Central had just graduated most of the players that led the program to its 1981 and 1982 state championships when Lally took the helm, he said.
“I was starting at ground level over there but it was going to be my program to do what I thought was going to be successful,” Lally said, “and I took much of what we did at West and implemented it at Central and Central ended up, over the years, being a fairly successful program.”
The first time Lally and the Little Green faced Amero’s West team in the fall of 1984, the two coaches went out for breakfast together before the game. West won, 3-0.
West also defeated Central for the 1996 and 1997 Class L championships. When Central beat West, 1-0, to win the 2000 Class L title, Lally and Amero went to the Raphael Social Club, which they code-named “church” when in front of players.
Lally estimated there were about 4,000 fans in attendance for the 2000 final at the old Singer Family Park, which was located where Delta Dental Stadium is now. The West boys also made the Class L final that year, defeating Nashua, 6-3.
“You don’t find coaches that would go out and have a couple of beers together after you just played each other in a state final,” said Lally, who passed Amero for the state’s all-time wins record in 2016. “Jack and my friendship went beyond the soccer field.”
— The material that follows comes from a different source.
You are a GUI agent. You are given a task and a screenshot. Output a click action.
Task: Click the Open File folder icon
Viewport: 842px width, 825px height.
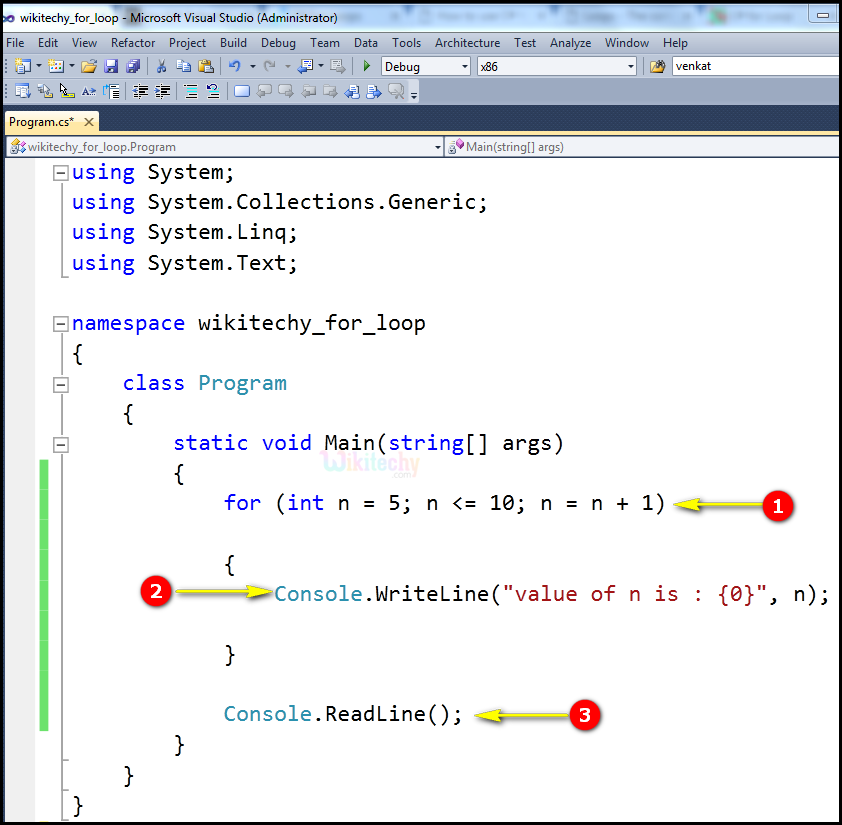tap(89, 66)

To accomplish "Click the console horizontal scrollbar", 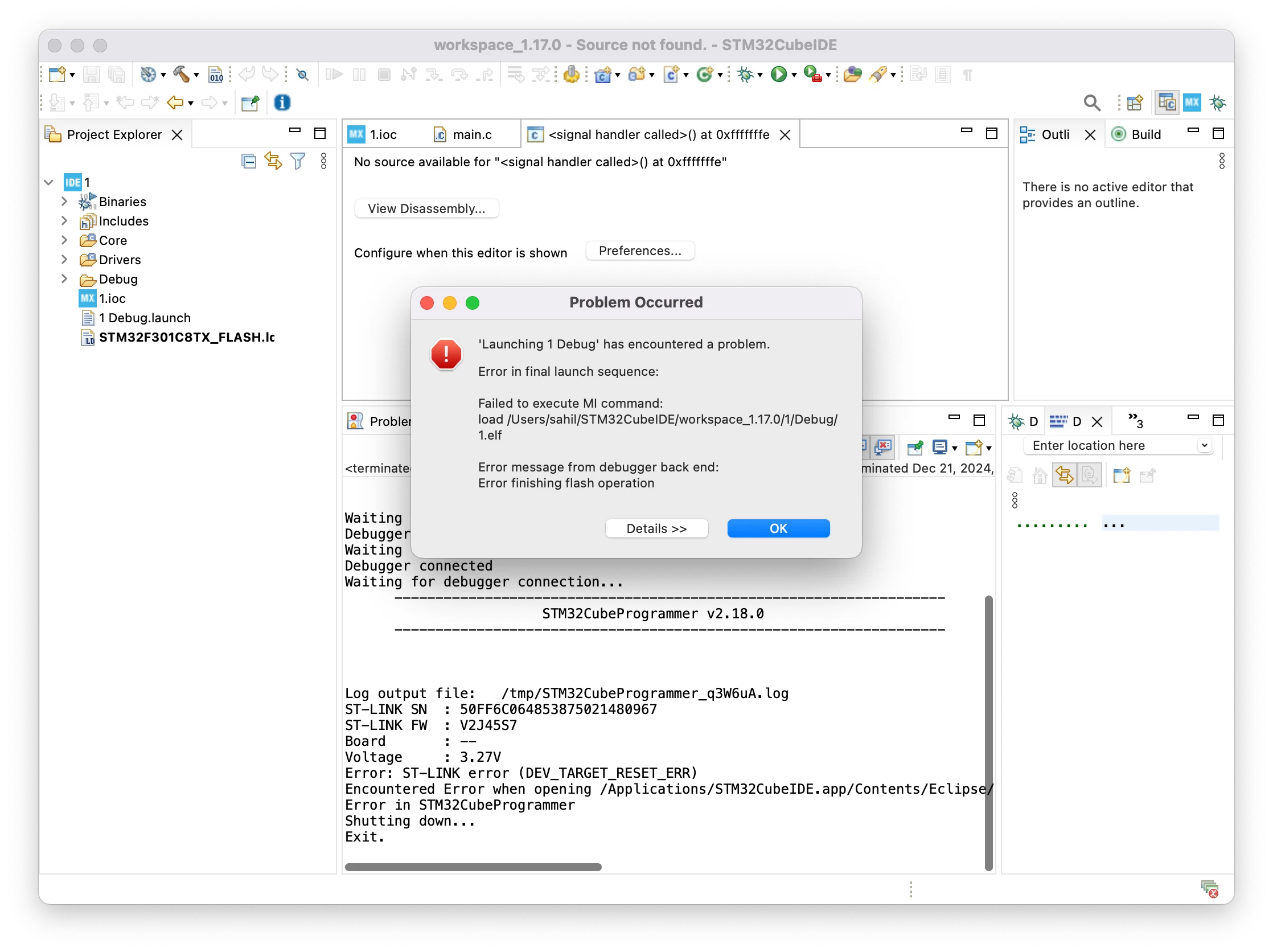I will point(473,867).
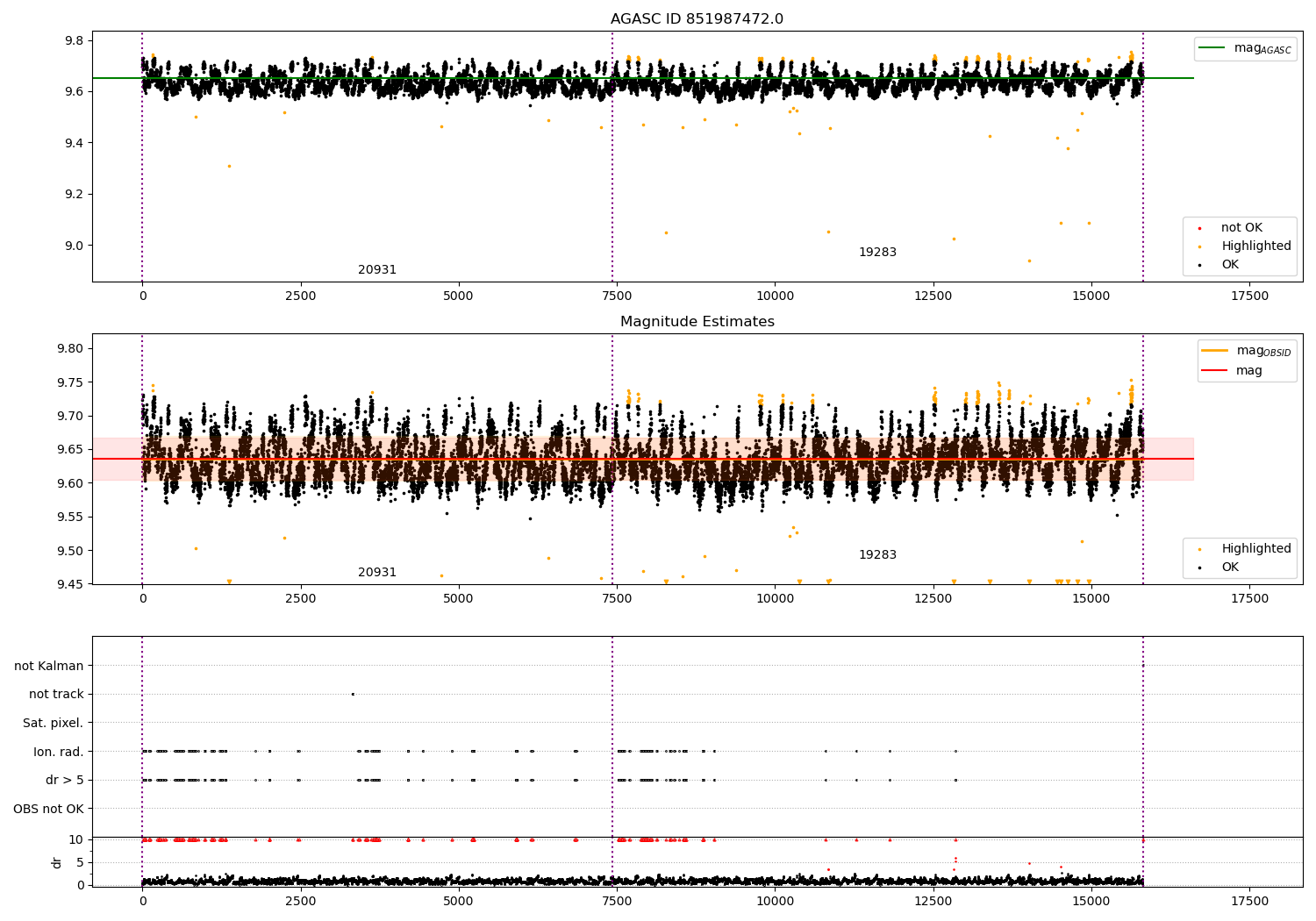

Winning coached the Concord High School girls soccer team from 2002-03, her first varsity head coaching job, but returned to her alma mater to coach the JVs after a phone call from Amero.
Amero told Winning he was going to retire soon and wanted her to succeed him.
“Jack got on the phone and gave me a call and was like, ‘Hey, I need someone to take over my program and I want a former player to do that,’” Winning said. “I was like, ‘OK, what do you need?’ He said, ‘I’m not going to just give it to you. You’ve got to earn it.’
“That’s how much this program meant to him. He wanted West High to continue on to be something great and he knew that all of us as his players knew what it meant. And he wanted it to go to a former player so that tradition at West would continue.”
During Winning’s one season coaching West, she felt pressure as the coach to succeed Amero but never from Amero himself. Amero, Winning said, always supported her — even when she talked with him about going to Bedford.
Winning wanted to apply to be Bedford High’s girls soccer coach ahead of the school opening in 2007. She also did not want to break her promise to Amero.
“I basically called him and said, ‘Hey, I made you a promise that I would take over your program but,’ and he cut me off and he said, ‘Michelle, I give you my blessing to put in for Bedford ... You can take the West High legacy to Bedford and make something of that program.’ I wouldn’t have taken the Bedford job if he didn’t give me his blessing.”
Whenever Winning starts to wonder if she is running the best possible practices for her players, Amero’s voice pops into her head and reminds her of what made West successful: repetition and the basics.
While coaching at Plymouth State, Lavigne said she instilled in her players the value of hard work, always striving to improve no matter how great the team’s record is and that nobody is bigger than the team.
Those are the lessons Lavigne learned while playing for Amero.
“He won a lot of state titles at West and it wasn’t because he talked about winning state titles,” Lavigne said. “It’s because he talked about hard work, he talked about community, he talked about being good teammates.”
Lavigne said many of Amero’s former players likely have similar memories to hers and she is proud to be part of the West girls soccer legacy.
When Winning returned to the program as Amero’s JV coach, she said not much had changed.
Amero had the same standards and kept the program to the same traditions. Parents still brought the white banner she and all of West’s state-title-winning players signed to home games.
“Those experiences will never fade because of the amount of positives that came out of those experiences,” Winning said. “He just made soccer really special.”